Now I'm running some text analysis on the tweets. I'll be posting code and writing up results here over the next few days. Questions are welcome!
For starters, here are words people use in support/opposition to the #OWS movement.
Support | Oppose | |||
love | 0.48 | homeless | -0.93 | |
politics | 0.46 | focus | -0.9 | |
opwallstreet | 0.43 | crowd | -0.75 | |
congress | 0.43 | handouts | -0.74 | |
stand | 0.4 | capitalist | -0.71 | |
bank | 0.39 | irony | -0.59 | |
brutal | 0.36 | called | -0.51 | |
class | 0.32 | act | -0.49 | |
strike | 0.31 | scanner | -0.46 | |
poll | 0.31 | happened | -0.44 | |
evict | 0.31 | received | -0.36 | |
p21 | 0.31 | getting | -0.33 | |
stay | 0.29 | quotwe | -0.32 | |
global | 0.29 | dont | -0.32 | |
help | 0.25 | cont | -0.31 | |
justice | 0.23 | john | -0.3 | |
income | 0.23 | home | -0.29 | |
senatorsanders | 0.23 | paul | -0.28 | |
moveon | 0.22 | hear | -0.24 | |
occupywallst | 0.21 | weoccupyamerica | -0.23 | |
solidarity | 0.2 | protests | -0.22 | |
call | 0.2 | free | -0.19 | |
cop | 0.2 | tents | -0.19 | |
allowed | 0.17 | protesting | -0.14 | |
peaceful | 0.16 | occupylsx | -0.13 |
Here's the same data, rendered as word clouds, so it looks artsy. This really is the same data: sizes in the wordcloud are determined by the weights of the classifier -- regression betas, for you mathy people out there. Color and coordinates are arbitrary. So these wordclouds are exactly the same info as the tables above, just presented in a more visually appealing format.
In support:
Opposed:
As I peer at these tea leaves, I see a solidarity-oriented "stand together against brutal capitalist injustice" theme in the support words, and a libertarian "quit your whining and get to work" theme in the oppose words. What do you make of it?
Caveats and details of the method
This analysis is based on 1,000 tweets drawn from Monday, Tuesday and Wednesday of this week, so some of the themes might be specific to the events of those days. Also, there was quite a bit of noise in the sentiment coding. That will probably wash out in a large enough sample, but I don't know if 1,000 if large enough. Finally, support on twitter was running about 85% in favor of the protests, so the assessments of opposing words are probably less robust.
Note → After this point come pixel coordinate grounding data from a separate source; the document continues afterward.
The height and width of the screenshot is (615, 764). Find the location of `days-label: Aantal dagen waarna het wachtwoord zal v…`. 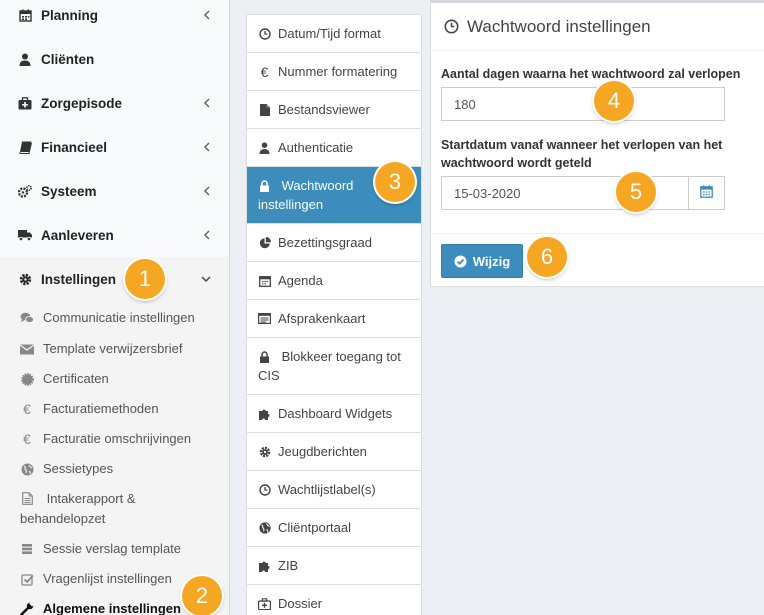

days-label: Aantal dagen waarna het wachtwoord zal v… is located at coordinates (591, 74).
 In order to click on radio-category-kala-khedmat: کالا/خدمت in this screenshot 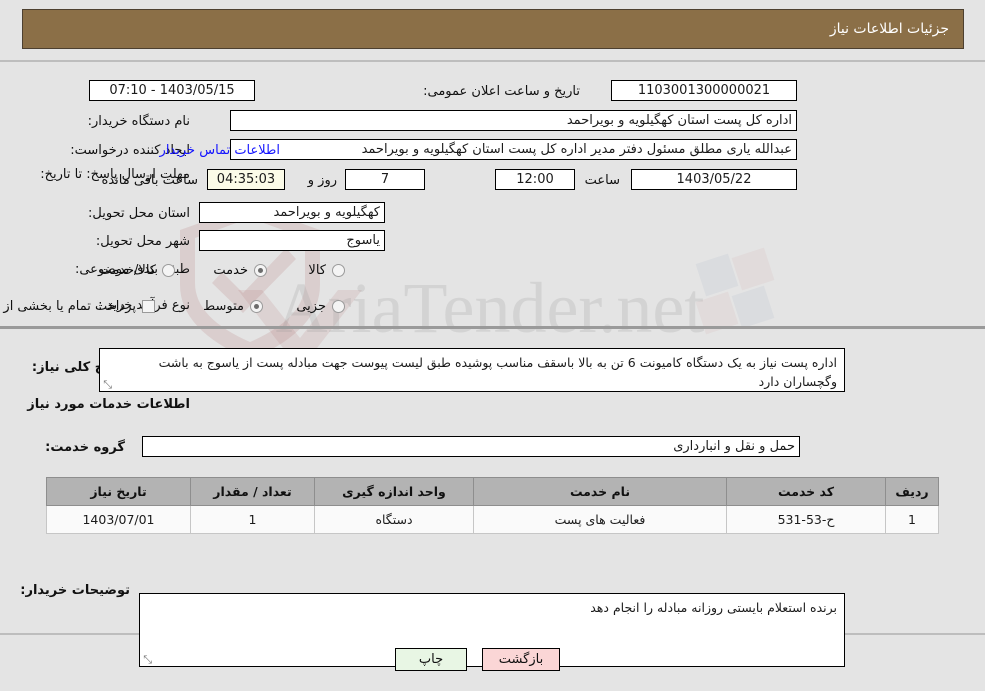, I will do `click(137, 272)`.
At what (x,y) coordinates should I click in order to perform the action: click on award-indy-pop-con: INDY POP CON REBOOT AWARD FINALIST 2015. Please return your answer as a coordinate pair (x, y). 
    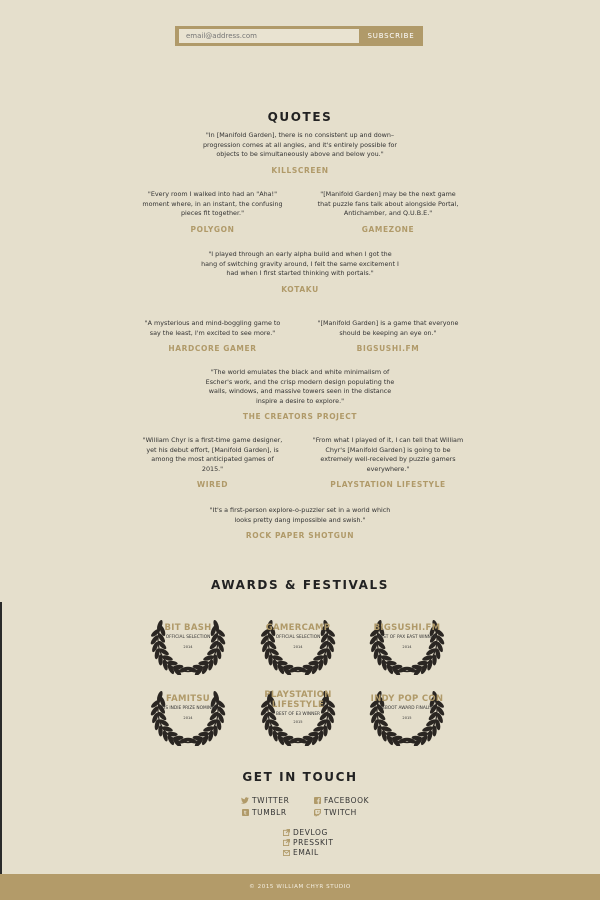
    Looking at the image, I should click on (407, 711).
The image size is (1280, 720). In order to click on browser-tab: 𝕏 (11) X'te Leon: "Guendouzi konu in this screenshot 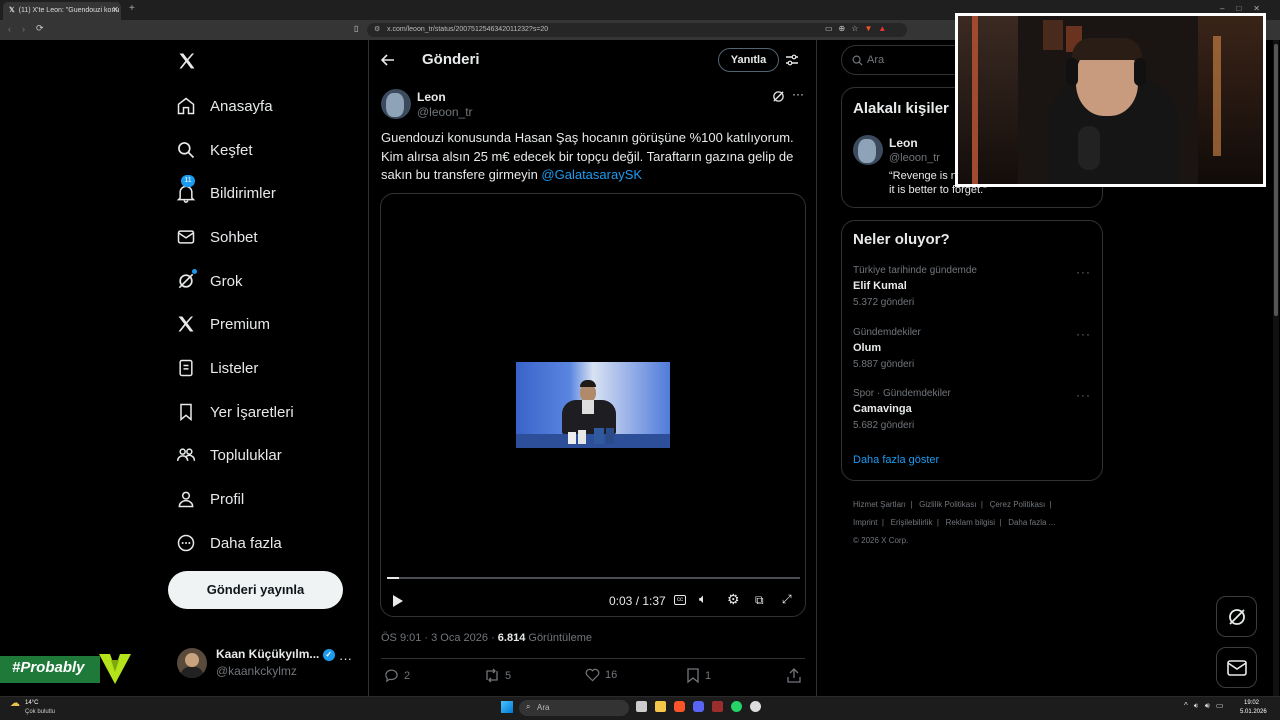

I confess, I think your word-based evaluations of texts are brilliant, and it's so interesting to try to tease out the context of these words. For example, the fact that "love" and "brutal", "stay" and "evict" are the contrasts evoked by the OWS crowd, while the anti-OWS group is almost entirely negative - with the exception of the word "focus" (which OWS lacks). Speaking of which - is that lack of focus borne out by text analysis? If you were to do a spread of words, would you see the anti-OWS crowd more focused on certain words while the OWS crowd is more dispersed? Regardless of which way it went, I think it would be an interesting reflection on both crowds.
ReplyDelete@Margaret - Glad you like it. Your idea on lack of focus is a really good one. I've been trying to think of a way to compare the two sides. It's tough to do well, because we'd have to control for the fact that so many more of the tweets were supporting than opposed.
ReplyDeleteThat said, maybe it's enough to know that the beta values were much larger (on the order of double) for the "opposed" tweets. In other words, it looks like the message of the anti-OWS minority is captured in a smaller set of words than the pro-OWS majority. I'd love to come up with a good way to visualize this -- the "on message-ness" of a movement.